As one of the largest and fastest growing economies in the world, the island state is in a difficult position – hungry for energy on the one hand, yet poor in resources. Consequently, Taiwan has to import a large portion of its energy and seizes any opportunity to produce some of its own. This has meant certain groups have seized on nuclear energy as a source for a national electricity supply. This is especially because some have argued that nuclear is “green energy”, arguing that because fossil fuels are not burned it does not directly contribute to climate change, ignoring the carbon dioxide produced in the processing of nuclear fuel and construction of nuclear power plants. President Ma Ying-yeou recently stated that Taiwan would need 38 per cent more electricity in the future to maintain its current growth. “That’s the wrong path!” argues Shun-Wei Wang. “We urgently need to rethink our consumption pattern and change our lifestyles. As far as the government is concerned, it has to support the transition to a less energy consuming industry and subsidize sustainable energy. Taiwan could easily develop solar and wind energy.” GCAA has coined the slogan “Go Zero”, campaigning for zero electricity growth and zero nuclear energy.

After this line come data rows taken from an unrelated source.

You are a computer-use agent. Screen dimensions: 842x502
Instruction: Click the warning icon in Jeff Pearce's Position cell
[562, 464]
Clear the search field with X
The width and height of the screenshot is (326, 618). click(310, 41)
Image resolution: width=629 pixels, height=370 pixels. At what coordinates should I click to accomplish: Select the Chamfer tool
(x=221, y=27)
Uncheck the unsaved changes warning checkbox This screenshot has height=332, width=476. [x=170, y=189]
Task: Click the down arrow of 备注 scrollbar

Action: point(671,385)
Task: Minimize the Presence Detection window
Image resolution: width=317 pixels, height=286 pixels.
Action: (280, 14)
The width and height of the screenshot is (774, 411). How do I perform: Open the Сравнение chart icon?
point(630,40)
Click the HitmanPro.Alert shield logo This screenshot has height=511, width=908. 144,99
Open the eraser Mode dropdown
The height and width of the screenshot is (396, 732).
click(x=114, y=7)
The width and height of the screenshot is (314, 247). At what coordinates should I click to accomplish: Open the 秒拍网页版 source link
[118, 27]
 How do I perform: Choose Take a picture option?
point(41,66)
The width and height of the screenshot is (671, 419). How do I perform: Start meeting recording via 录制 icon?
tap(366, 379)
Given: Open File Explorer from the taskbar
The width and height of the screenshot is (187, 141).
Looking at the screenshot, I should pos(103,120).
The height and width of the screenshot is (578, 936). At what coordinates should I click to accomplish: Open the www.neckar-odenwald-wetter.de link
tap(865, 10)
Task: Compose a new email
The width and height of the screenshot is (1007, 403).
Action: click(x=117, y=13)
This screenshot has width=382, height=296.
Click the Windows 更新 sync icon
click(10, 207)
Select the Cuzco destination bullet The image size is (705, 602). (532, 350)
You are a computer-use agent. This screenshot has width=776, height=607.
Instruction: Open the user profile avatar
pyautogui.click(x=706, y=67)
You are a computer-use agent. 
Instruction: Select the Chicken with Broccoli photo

How will Taiwan go on? Will it continue to live up to its name as an Asian Dragon state – and risk devouring itself? Or will it find an alternative way of energy production and consumption? The case of the fourth nuclear plant will answer this question in the near future. One kilometre from the village of Gongliao on Taiwan’s north-eastern shore, Taipower has been constructing the Lungmen power plant since 2000; it is supposed to start operating in 2013. Technically and logistically, Lungmen has a chequered history. Its construction has been cancelled and resumed, delayed and divided into different units several times, it becomes increasingly hard to overlook and to manage. Even before its operation has started, the World Nuclear Association rated Lungmen as one of the most dangerous plants in the world. Nevertheless president Ma Ying-yeou defends the plant against the powerful resistance of the Gongliao community and their nation-wide supporters.

The young GCAA team has found many ways to draw Taiwanese citizens’ attention to the topic. They posed with bikinis on the beach close to the Lungmen power plant, persuaded book and coffee stores to save ten per cent of their energy, held a candle night to remember nuclear victims and have collaborated with famous musicians, film directors and illustrators convincing them to stand up against nuclear energy in Taiwan. As their logo they have chosen the “Sunny Bear”, a teddy with a sunflower. “We want to convey a positive message and attract young people and families to the topic”, says Shun-Wei Wang. When the activist wheeled her suitcase off the boat into the rainy city of Keelung, she turned around for a last long look: “I envy the Peace Boat participants for their chance to travel around the world. But before I can do that, nuclear power has to stop in Taiwan.” Just recently the Taiwanese president has announced a compromise in reaction to the protests. He promised to abstain from building further reactors on the island and from extending the life span of the existing reactors. Maybe Shun-Wei Wang’s dream will come true and she can fulfil her other dreams in the not too distant future.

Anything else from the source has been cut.